Safeguard incident data. It often contains sensitive information regarding such things as vulnerabilities, security breaches, and users that may have performed inappropriate actions. The team should ensure that access to incident data is restricted properly, both logically and physically.
Prioritize handling of the incidents based on the relevant factors. Because of resource limitations, incidents should not be handled on a first-come, first-served basis. Instead, organizations should establish written guidelines that outline how quickly the team must respond to the incident and what actions should be performed, based on relevant factors such as the functional and information impact of the incident, and the likely recoverability from the incident. This saves time for the incident handlers and provides a justification to management and system owners for their actions. Organizations should also establish an escalation process for those instances when the team does not respond to an incident within the designated time.
Include provisions regarding incident reporting in the organization’s incident response policy. Organizations should specify which incidents must be reported, when they must be reported, and to whom.

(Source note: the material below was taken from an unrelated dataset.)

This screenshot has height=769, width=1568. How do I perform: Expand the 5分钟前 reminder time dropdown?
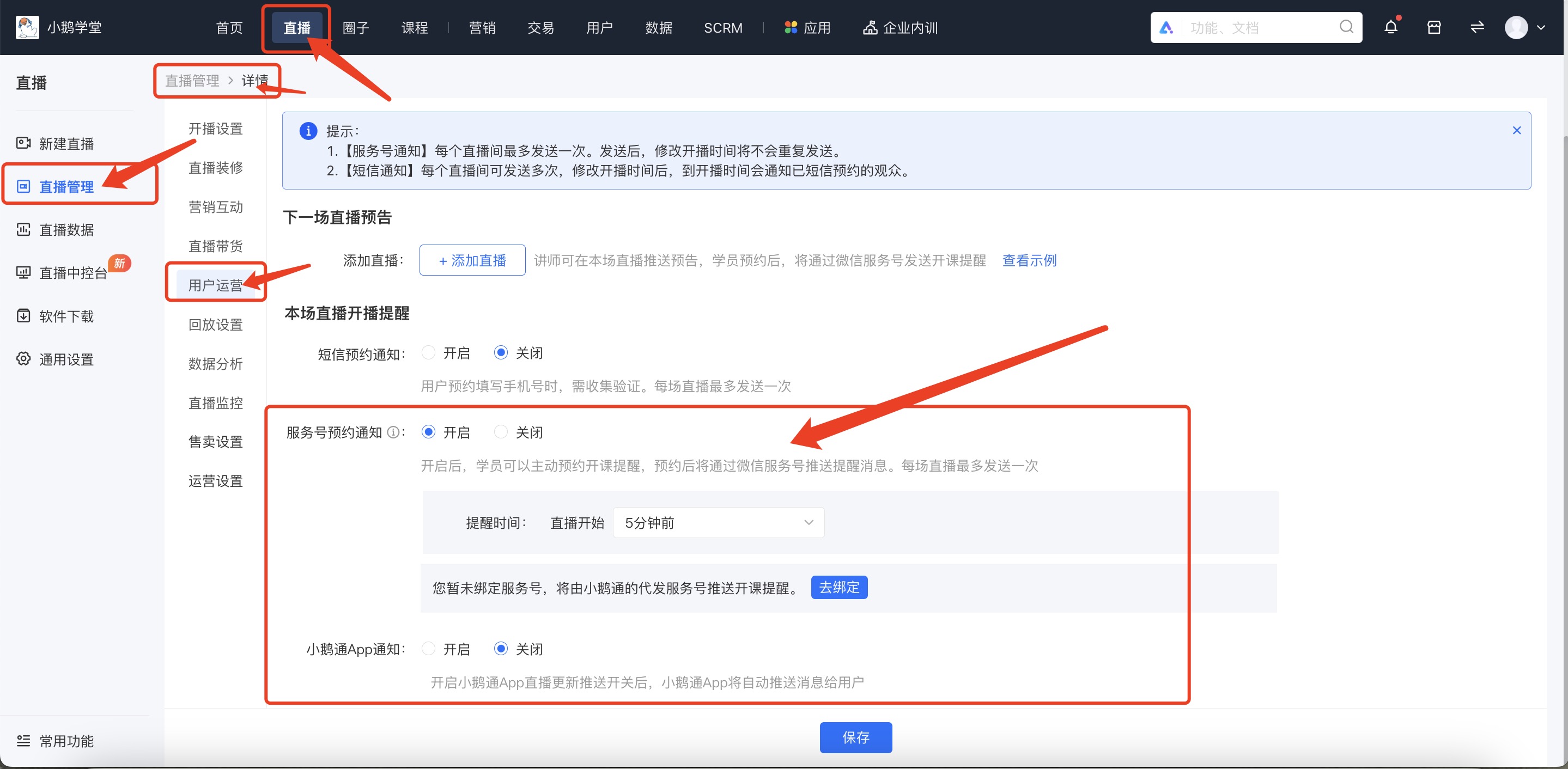pos(718,523)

The parties most commonly notified are the CIO, head of information security, local information security officer, other incident response teams within the organization, and system owners.
Establish strategies and procedures for containing incidents. It is important to contain incidents quickly and effectively to limit their business impact. Organizations should define acceptable risks in containing incidents and develop strategies and procedures accordingly. Containment strategies should vary based on the type of incident.

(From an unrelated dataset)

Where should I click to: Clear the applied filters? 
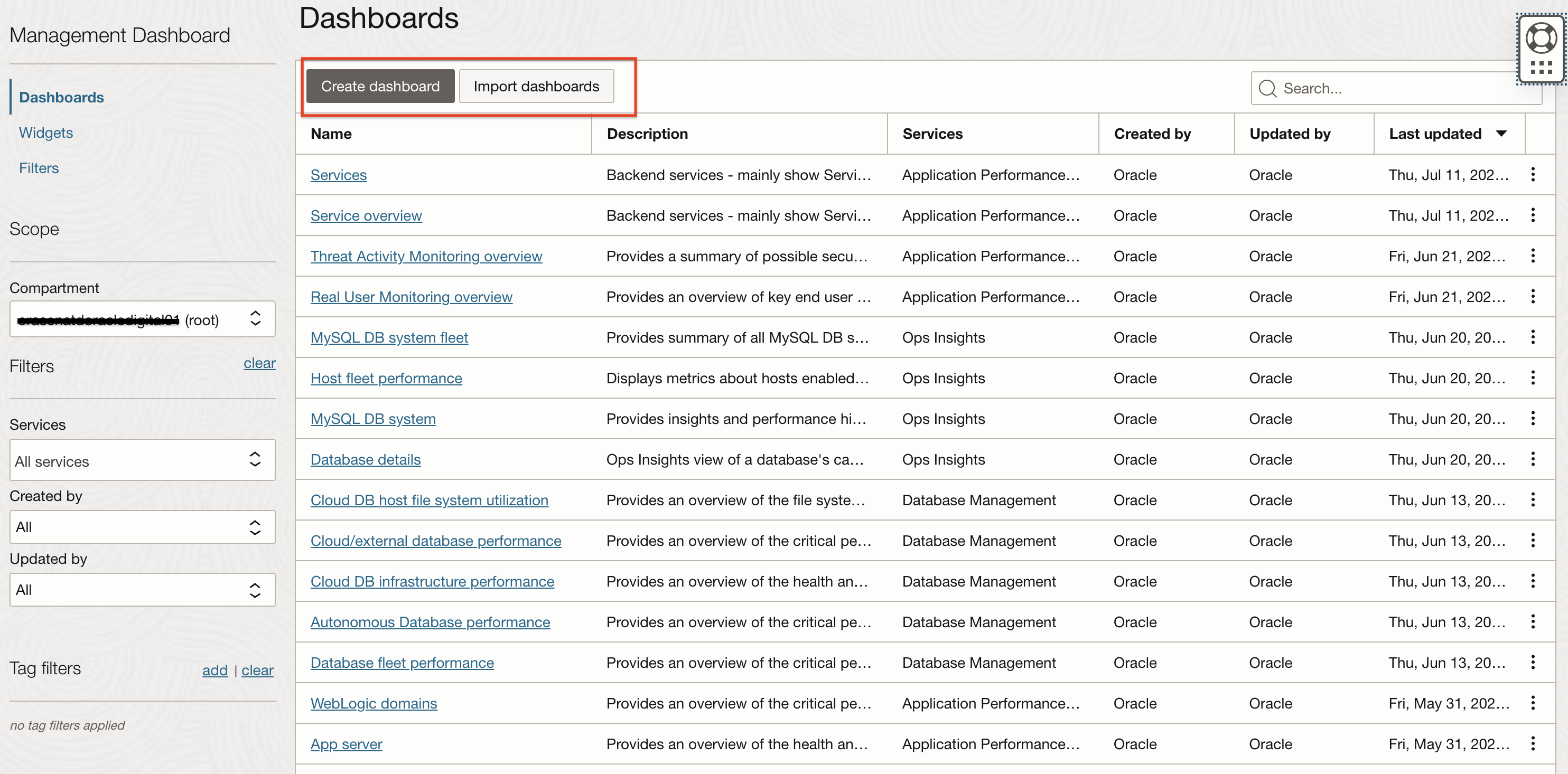click(259, 363)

Follow established procedures for evidence gathering and handling. The team should clearly document how all evidence has been preserved. Evidence should be accounted for at all times. The team should meet with legal staff and law enforcement agencies to discuss evidence handling, then develop procedures based on those discussions.
Capture volatile data from systems as evidence. This includes lists of network connections, processes, login sessions, open files, network interface configurations, and the contents of memory. Running carefully chosen commands from trusted media can collect the necessary information without damaging the system’s evidence.
Obtain system snapshots through full forensic disk images, not file system backups. Disk images should be made to sanitize write-protectable or write-once media. This process is superior to a file system backup for investigatory and evidentiary purposes. Imaging is also valuable in that it is much safer to analyze an image than it is to perform analysis on the original system because the analysis may inadvertently alter the original.
Hold lessons learned meetings after major incidents. Lessons learned meetings are extremely helpful in improving security measures and the incident handling process itself.